Она улыбнулась жалко, прикрыв на секунду глаза и вспоминая, в какой кошмар превратилась её жизнь после того, как Ксюха спокойно и безжалостно сняла с неё розовые очки и растоптала подошвами грязных кроссовок. Как трудно было учиться жить без Лёки. Приучать себя к мысли, что она больше – не друг. А предатель.

– Тяжко было, – продолжила Женя, – так что Ксюха своего добилась.

– Вы поссорились?

Нет. Не поссорились. Я просто не смогла больше быть с ней рядом, не смогла видеть её, и вообще – выносить. И вычеркнула её из своей жизни. Но она не ушла, осталась незримо рядом, и пришла на помощь, когда это было так нужно.

Женина улыбка изменилась, из жалкой превратившись в мечтательную. Она вспомнила, как Лёка тащила её на себе в общагу, и потом – вверх по лестнице. Как укладывала спать, и укутывала одеялом. А потом пришло утро.

Первое, что увидела Женька, когда проснулась, были настороженные чертята, застывшие в синих глазищах на встревоженном уставшем лице. Она осторожно пошевелила ногами. Боли не было, хоть и каждое движение давалось с трудом. Женька осторожно огляделась и поняла, что лежит в собственной постели, укрытая как минимум тремя одеялами, а напротив, на Ксюхиной кровати, сидит осунувшаяся и какая-то бледная Лёка.

И стоило Женьке это осознать, как снова заныло сердце, а нос сам собой сморщился.

– Не переживай, – спокойно сказала Лёка, – я скоро уйду.

А переживала ли она? Среди мыслей, завертевшихся вдруг в голове, почему-то не было места старым обидам – слишком много другого нужно было осмыслить, продумать, разложить по полочкам.

– Почему ты мне не сказала тогда? – Спросила Женька и удивилась хрипоте собственного голоса. – Все знали, кроме меня.
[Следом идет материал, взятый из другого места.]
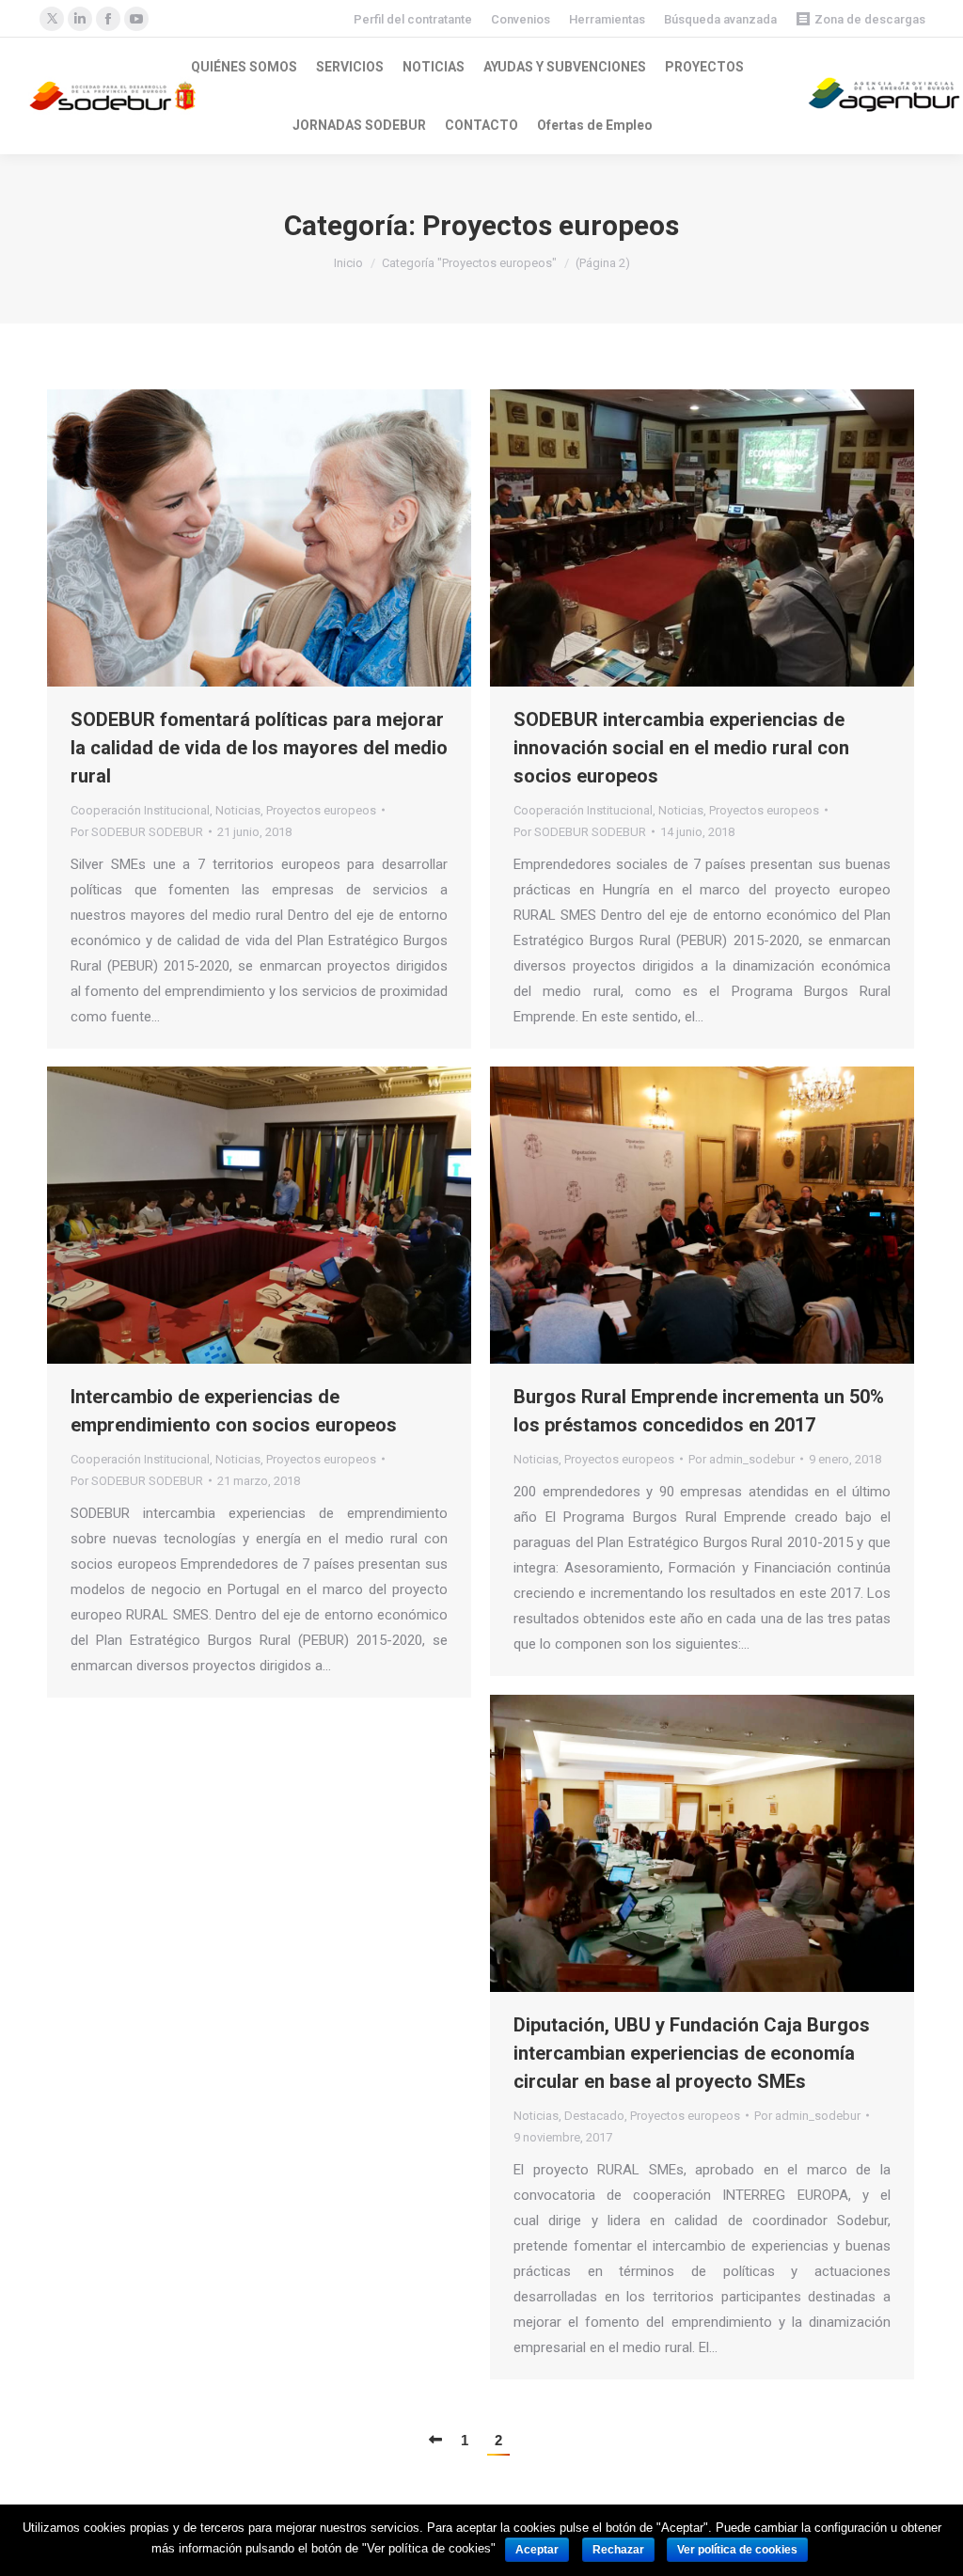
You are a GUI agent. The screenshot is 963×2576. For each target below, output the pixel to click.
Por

Лёка сидела, не шевелясь. Ни единая черточка не дрогнула на её лице, и даже чертята, будто пристегнутые невидимыми цепями, сидели на месте.

– Я боялась, что ты уйдешь, – сказала она равнодушно, и в этом равнодушии Женька прочитала вдруг больше, чем в самом громком крике. Она боялась пошевелиться, ощущая, как на месте сердца сжимается огромный кулак.

– Ты хотела со мной… спать? – Вчера входить в воду и раздеваться было во сто крат легче. Женька не смогла выговорить приставку. Хотела, но не вышло.

Лёка помолчала. Женька знала, что она думает – соврать или нет. Знала так же хорошо, как и то, что не соврет. Не сейчас. Не сможет.

– Я хотела твоей дружбы. Я никогда бы не сделала ничего, что бы могло тебя обидеть.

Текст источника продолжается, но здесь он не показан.